Il prodotto tailandese sembra una rosa (questo il significato del nome della strega) purpurea del Cairo maligna: al posto del film di Allen c’è “Lo spettro della vendetta”, con tanto di colore vermiglio sì, ma del sangue. Tra riflussi giustizialisti alla “Nightmare” e intempestivi scambi sui sospetti, il film procede con poca infamia ed esigua lode. Assistere alla morte fa… morire. Ormai l’Oriente ci ha allertati più volte: la genesi dello spavento è ancorata a un supporto audiovisivo ben preciso.
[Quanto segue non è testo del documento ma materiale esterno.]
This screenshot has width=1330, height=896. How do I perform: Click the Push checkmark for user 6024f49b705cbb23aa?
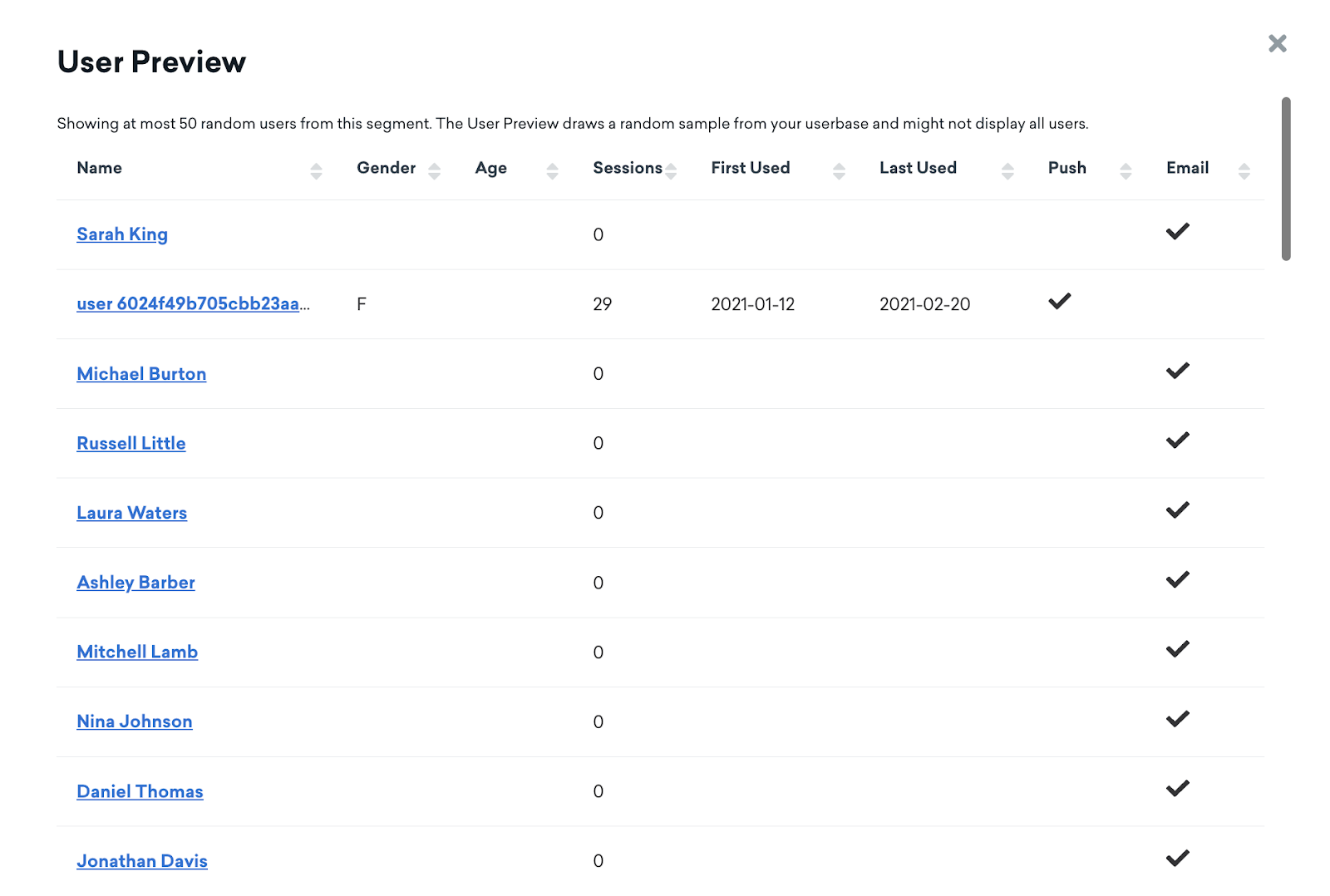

Se non altro, in questa pellicola non si assistono a sgozzamenti e scannamenti tipici di certi film “made in USA”, e per fortuna c’è ancora un pudore che ci difende dalla pornografia che troviamo in altri film dozzinali del genere. “Coming soon” è capace di realizzare alcune circostanze visivamente valide e procede con certezza nella sua imperfetta veste di manufatto votato a un passatempo un po’ labile.

Manca il coraggio di schierarsi, prendere una posizione per stabilire da che parte stanno i personaggi, c’è un po’ troppo di “fuori e dentro” lo schermo, con una realtà che crea confusione e non stabilisce regole. In questo modo la suspense aumenta ma le scene rimangono fini a se stesse. L’immaginazione prende il posto dell’immagine, la fantasia quello della realtà. Il cinema horror torna all’attacco con una riflessione sul significato di ciò che vediamo, e lo fa con sufficiente dignità.